PASSAGE PROVIDED –
____

Such efforts centered on putting abortion out of reach for low-income people and disproportionately blocked women and people of color from accessing care. (This isn’t by accident: Henry Hyde, the namesake of the racist, sexist, and classist 1976 Hyde Amendment, expressly said at the time that while he’d like to ban abortion entirely, he would settle for banning abortion for poor women through similar measures.)

Other proposed legislation sought to ban the sale or use of fetal tissue for research or medical purposes, and still others used as their premise many widely discredited “born-alive” myths to create criminal and civil penalties for abortion providers. Some lawmakers tried to ban particular medical procedures or introduced racist, misogynist “sex-selective” abortion bans, and others tried to regulate how abortion providers handled fetal remains and the products of conception. “Informed consent” bills came up repeatedly, including those that would institute mandatory waiting periods or require doctors to provide specific information (more accurately misinformation and outright lies) to people seeking abortion care.

____

MATERIAL PROVIDED –
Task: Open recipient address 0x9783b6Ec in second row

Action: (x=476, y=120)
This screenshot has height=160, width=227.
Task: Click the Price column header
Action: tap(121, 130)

____

EXPLORE THE MATERIAL –
a: From the passage on abortion legislation, extract the part that begins at the words "Other proposed legislation" and stops after the words "seeking abortion care.".
b: Continue the passage on anti-abortion legislation, picking up after its final sentence.

RESULTS FOR EACH TASK –
a:
Other proposed legislation sought to ban the sale or use of fetal tissue for research or medical purposes, and still others used as their premise many widely discredited “born-alive” myths to create criminal and civil penalties for abortion providers. Some lawmakers tried to ban particular medical procedures or introduced racist, misogynist “sex-selective” abortion bans, and others tried to regulate how abortion providers handled fetal remains and the products of conception. “Informed consent” bills came up repeatedly, including those that would institute mandatory waiting periods or require doctors to provide specific information (more accurately misinformation and outright lies) to people seeking abortion care.

b:
In the ’70s, ’80s, and early ’90s, anti-abortion lawmakers trudged back to the Texas Capitol again and again, proposing the same anti-abortion legislation over and over—making the very same claims and demands that would become national news and perpetual cable-TV fodder in the 2000s and the 2010s, but getting almost nowhere.

While early anti-abortion lawmakers laid the rhetorical and political groundwork for future anti-abortion battles, very few of their proposals went farther than public committee hearings. This was in part due to Texas’ uniquely situated legislative apparatus, which allows the lieutenant governor to essentially stall or kill any legislation they don’t like.

Democratic lieutenant governors did just that, blocking most abortion restrictions for decades, though not necessarily because they were bold pro-choicers. In 1981, Texas Monthly noted that Lt. Gov. Bill Hobby often blocked abortion bills in the Texas Senate to “protect legislators from having to cast politically damaging votes,” holding off all but three new abortion restrictions for nearly 20 years.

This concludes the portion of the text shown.